[Data entries]
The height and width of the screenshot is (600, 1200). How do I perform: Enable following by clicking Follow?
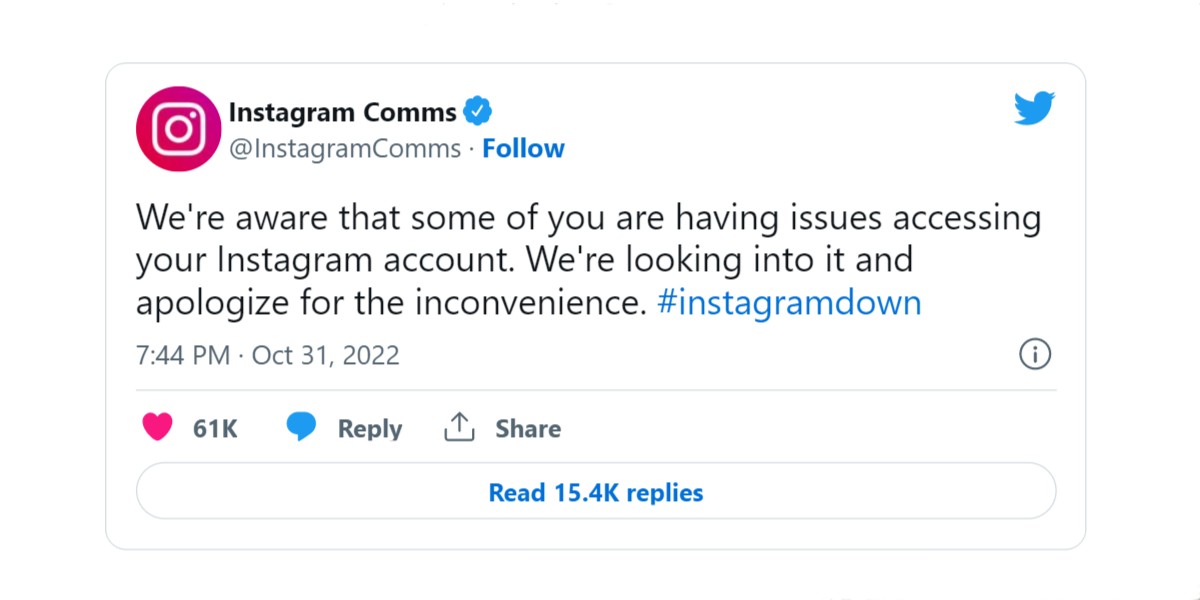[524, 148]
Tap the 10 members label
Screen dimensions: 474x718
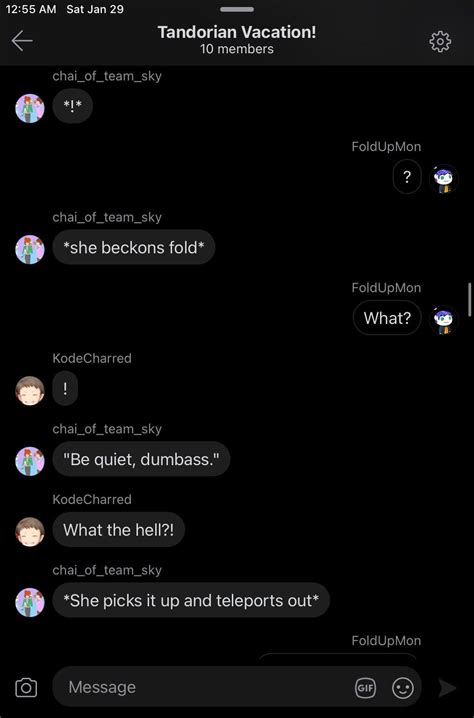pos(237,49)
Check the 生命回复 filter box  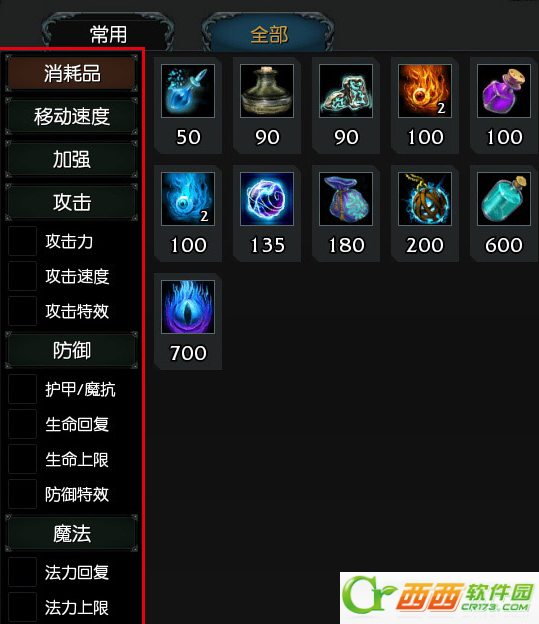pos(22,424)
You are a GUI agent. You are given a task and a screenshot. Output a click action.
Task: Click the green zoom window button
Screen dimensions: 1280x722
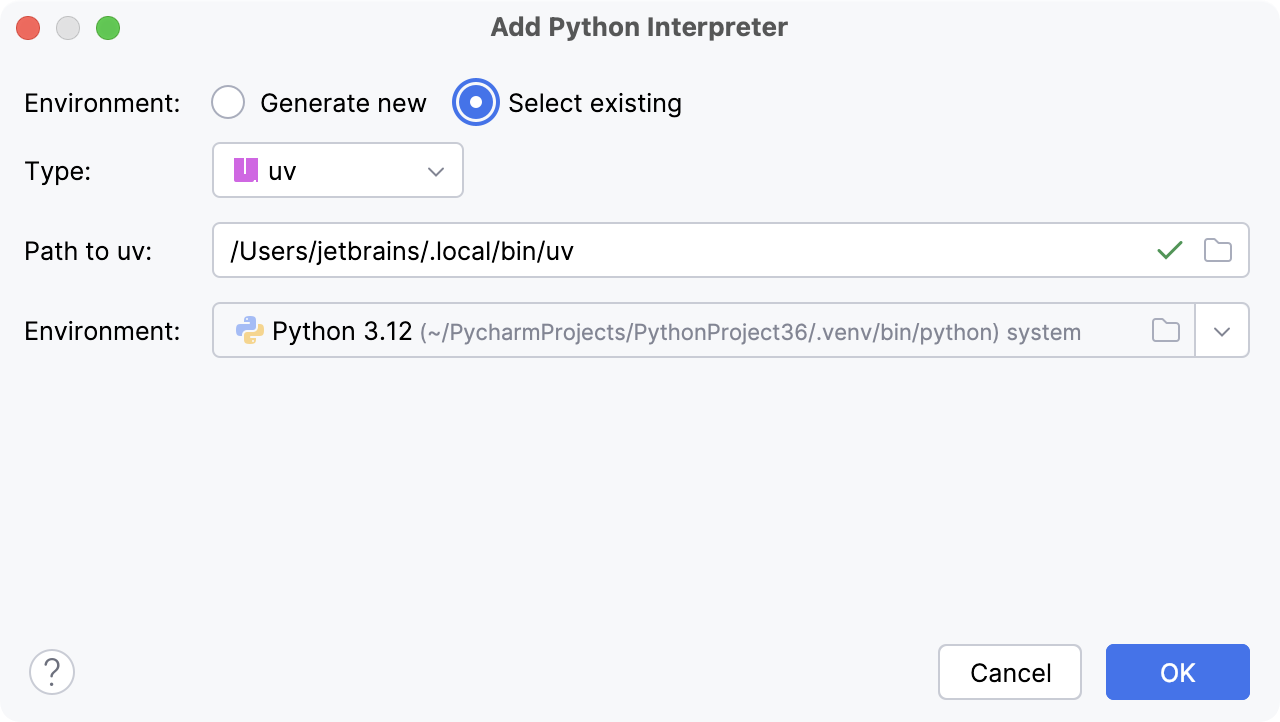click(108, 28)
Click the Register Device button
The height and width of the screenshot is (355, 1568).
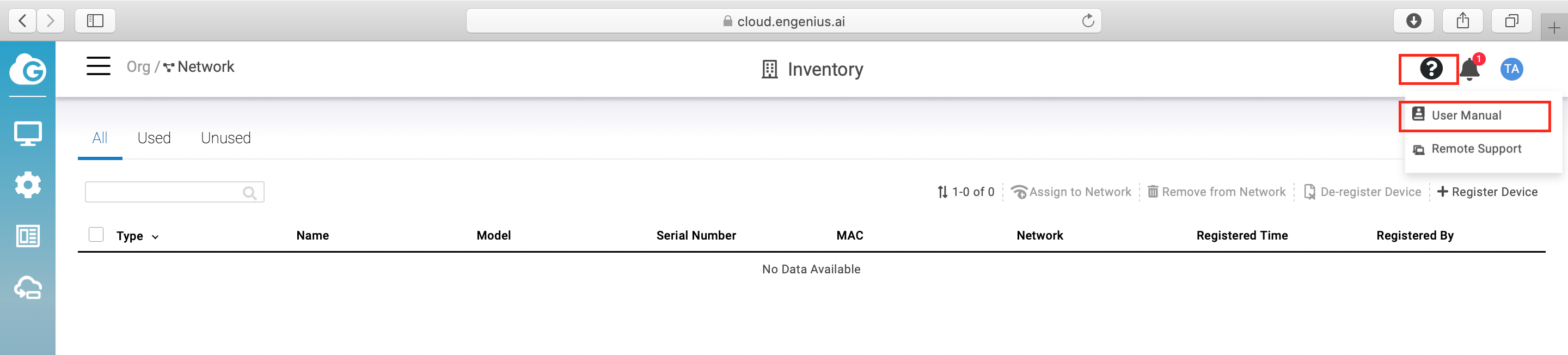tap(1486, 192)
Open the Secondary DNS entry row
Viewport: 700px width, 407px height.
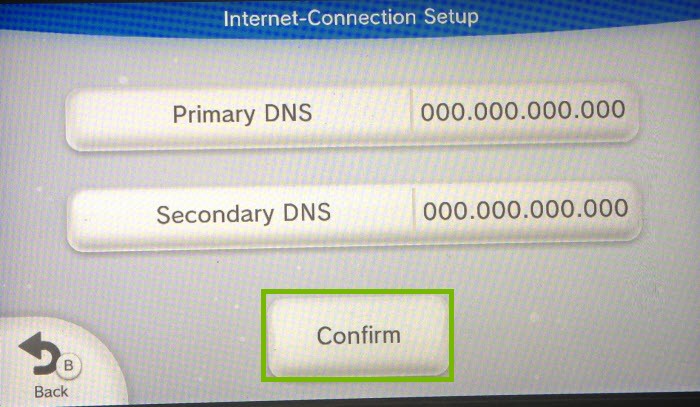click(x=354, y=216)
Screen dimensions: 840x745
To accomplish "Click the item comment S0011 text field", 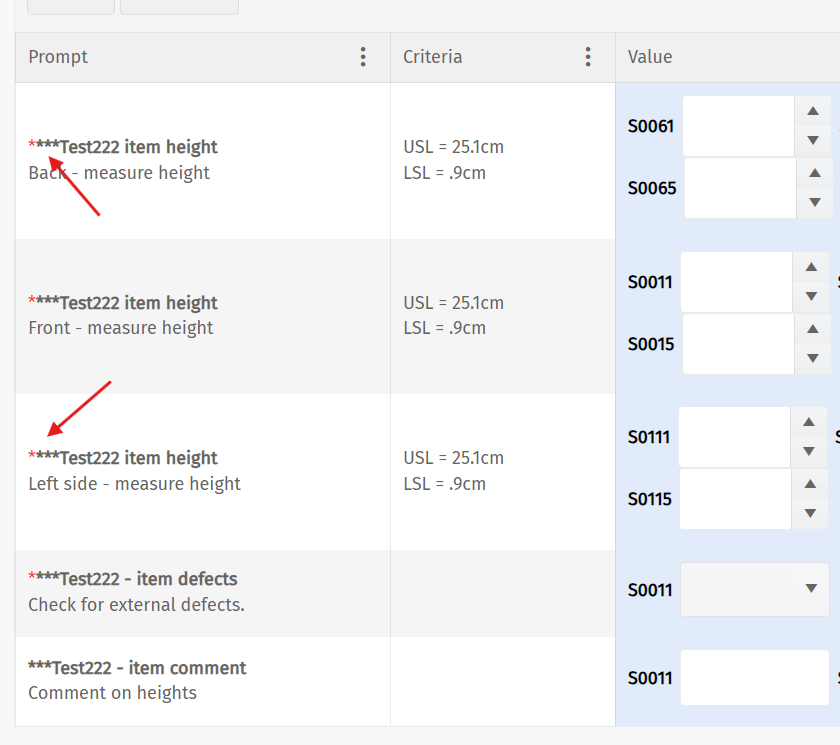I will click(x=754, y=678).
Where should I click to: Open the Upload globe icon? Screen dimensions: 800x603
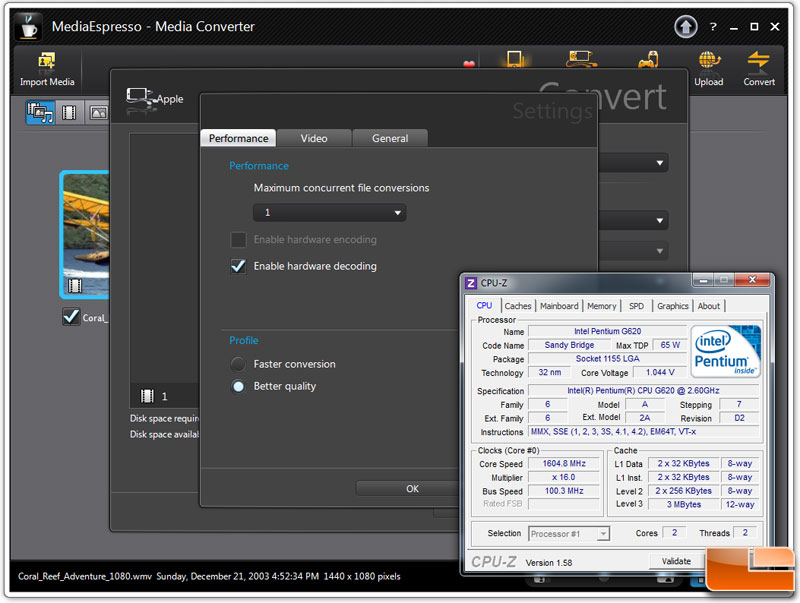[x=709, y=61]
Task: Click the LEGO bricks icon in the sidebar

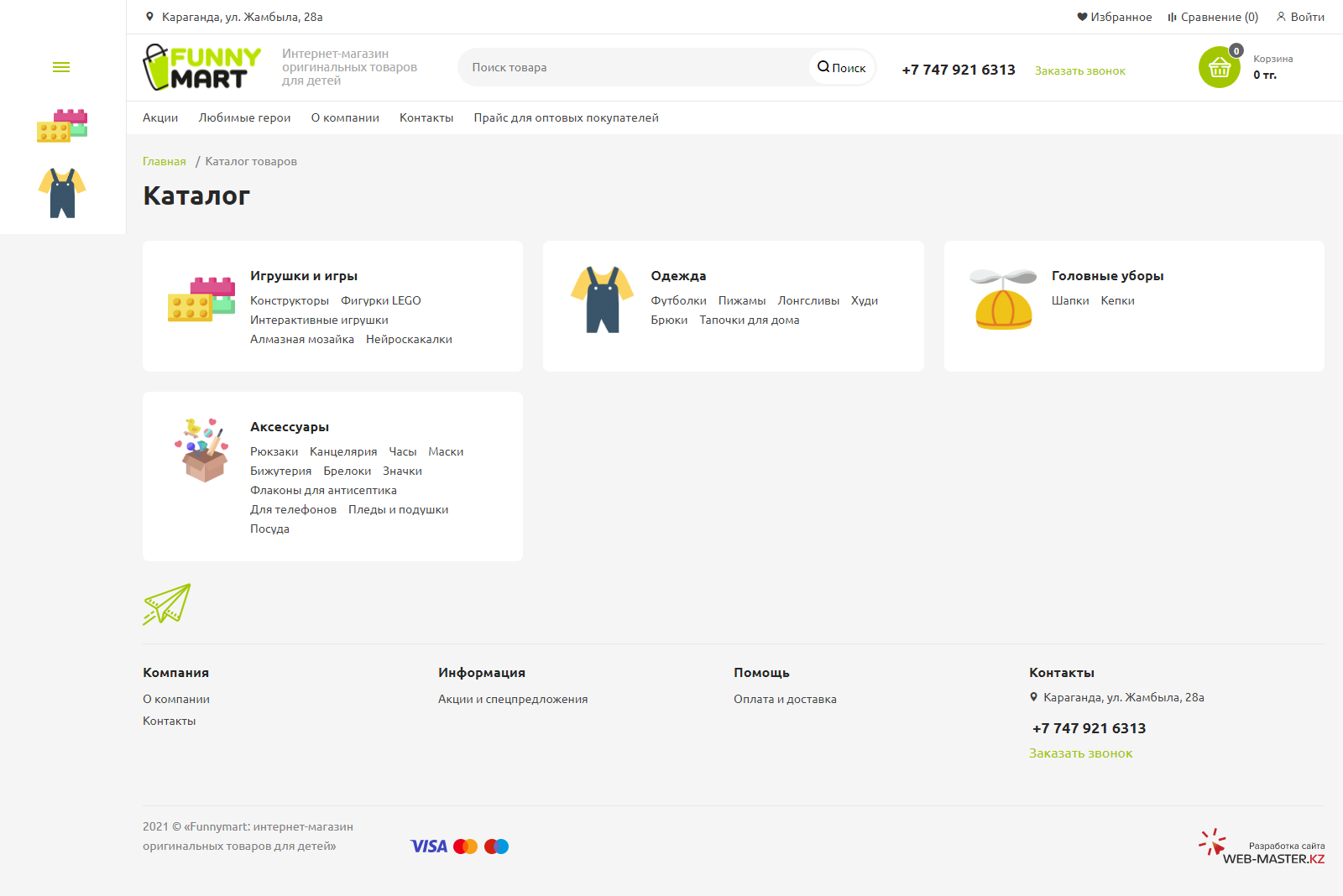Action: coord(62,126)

--- What to do ---
All lines in the data that contain the word "button" should be copied.

--- Completed exercise ---
Task: Click the green zoom window button
Click the Register Device button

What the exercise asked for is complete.